I completely agree. Definitely check the software manufacturers recommendations. I have had good luck with Nvidia quadro’s. They are very pricey so I usually go second hand on them. Our guys have running quadro FX4600 on Cimatron and really seeing the speed. 3 weeks or less turn around means they can’t wait on a huge file to render slowly.

Enjoy the new toy! :smiley:

Edit -

I have had nothing but frustration with Geforce cards. They burn up fast (brand new) or plain do not work with Master Cam, no matter what their speed.

Thanks guys/ all a big help. I normally render average size ID stuff so I can economize in the high price card area.

[quote=“jurrasix”]In all honestly it’s just about how much money you want to spend. My 3 year old MBP could run hypershot just fine/keyshot as well.

Those cards a pricey. The Quadro 4000 is $750. That GTX 580 is $500. That’s some serious cash. I’d get a GTX 560, save $300 and get a better processor, better/more RAM. Obviously if you got the money then go for it, but honestly that seems like way overkill. I guess it depends on what you are rendering as well.

Still, it’s all about how much money you are looking to spend. At school, we all run laptops and run all the software just fine with reasonable times.[/quote]

You run Hypershot off of a Mac Book Pro? It has a AMD Radeon graphics card. Did you put a GTX 560 in it?

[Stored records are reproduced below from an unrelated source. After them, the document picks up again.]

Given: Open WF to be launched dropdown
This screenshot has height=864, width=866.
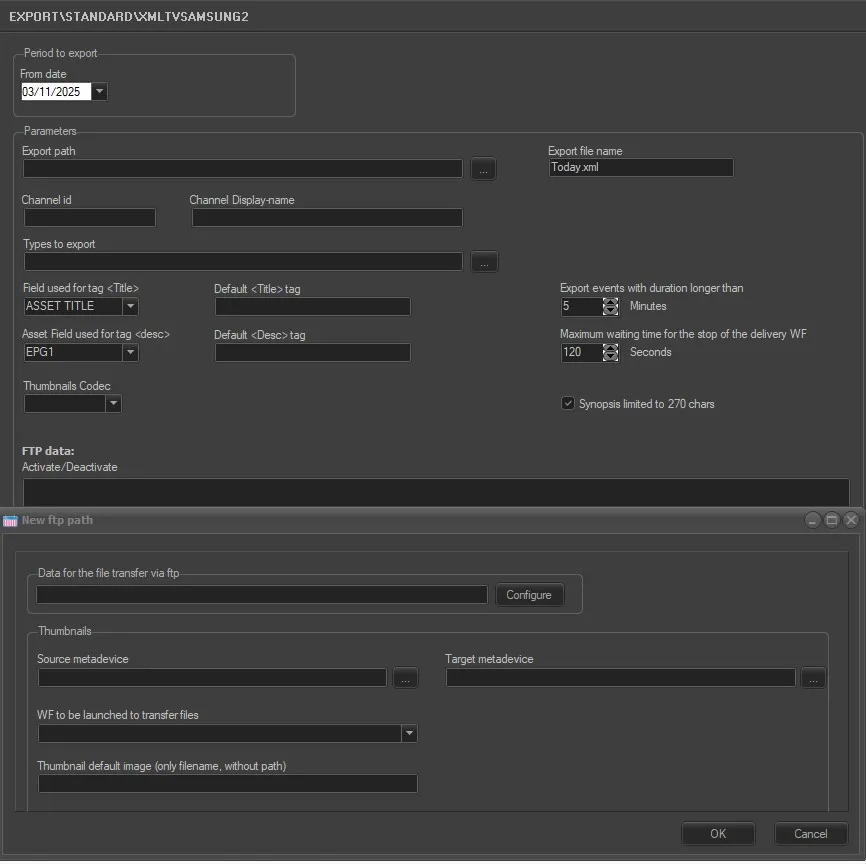Looking at the screenshot, I should click(408, 734).
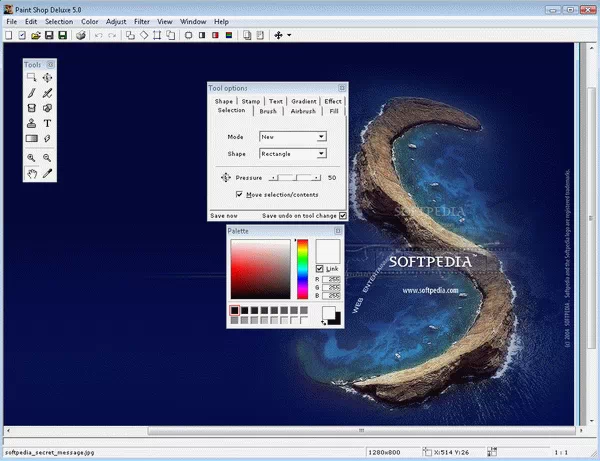600x461 pixels.
Task: Toggle Save undo on tool change checkbox
Action: (x=342, y=215)
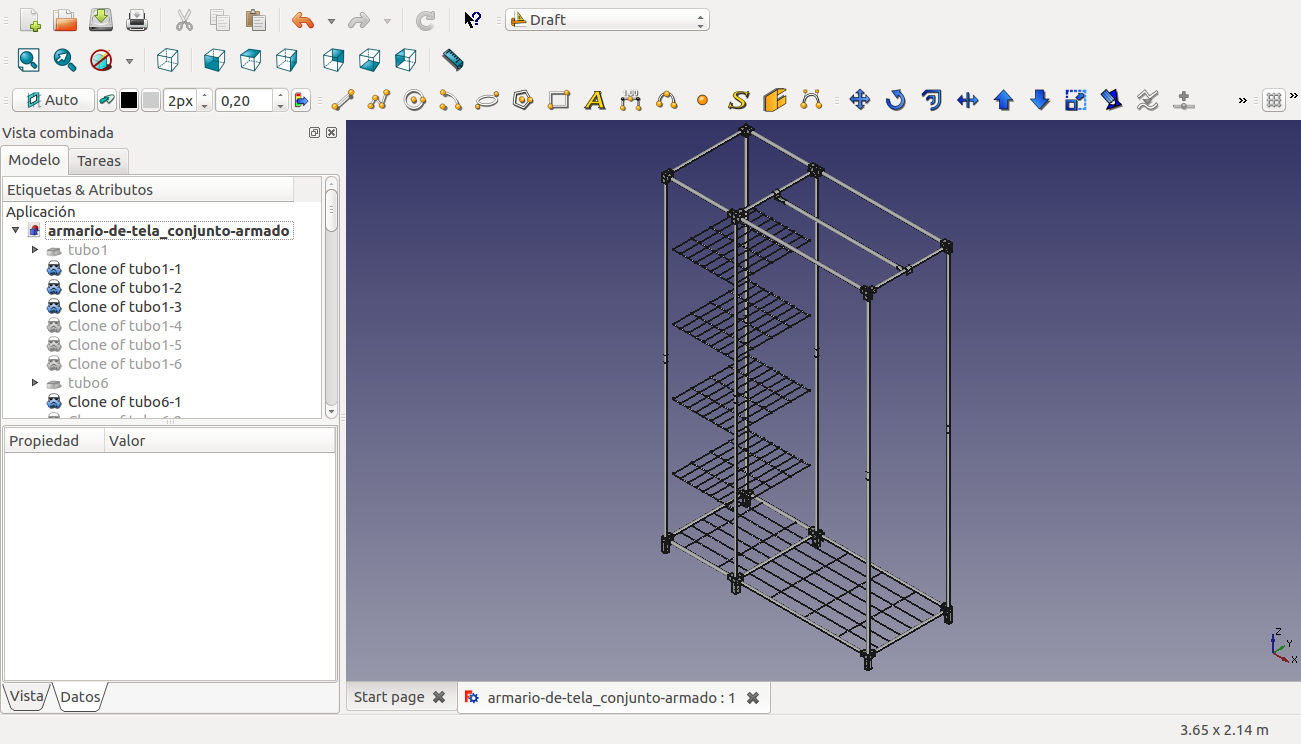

Hypershot is/was CPU based, which means your GPU has no impact on performance.

Bunkspeed Shot (there new product) is GPU/CPU based - which relies very heavily on GPU per their recommendations.

Keyshot is the same as Hypershot which means it is CPU based, no impact on rendering performance due to GPU.

If you are using an old copy of Hypershot then skip the GPU altogether. The GTX 460/560 is a decent bet - the 460 can be found for $100 these days on sale.

You may find this interesting, I got this reply from Bunkspeed after inquiring about what card to get. I was split between some quadro card and the gtx590.

I do not recommend the gtx590 - as it splits the memory on two chips, leaving you with insufficient memory: 1.5 usable memory (rather than 3g).
I do recommend the Gtx 580: 3 G of memory, and 512 cuda cores.
You can have 1 card (around $400), or run two (2 cards would only be 3G - since memory is not additive - but you would double the cuda cores with 2 Gtx 580 cards: 1024 cuda cores).

Yeah that’s correct. The *90 series is Nvidias “SLI on a single board” solution - which means it is identical to running 2 GTX 580’s 1.5gb in SLI, it has 3gb of memory on the board, but you can only use 1.5 of it total since it’s really a marketing spin.

Would still give you blistering fast performance, especially if you can live with the 1.5gb memory overhead (which most product designers probably can - I don’t think you’d break past that until you were rendering HUGE data sets like entire automobiles, complete with interior,etc)

In reality 2 GTX 580’s would be about the same price, but it requires you have a motherboard that supports SLI, a power supply with enough juice, and a case that is well ventilated enough to support the massive amount of heat they’ll generate.

If you were really building a system specifically for GPU rendering, you could also go with a Triple SLI setup using GTX 560’s 2gb cards and get 1152 cores + 2GB of ram for $600. That would be your best bang for the buck but you’d need a very big tower.

Also, the Nvidia “Kepler” architecture is being released this spring which should have serious performance improvements over the current “Fermi” architecture.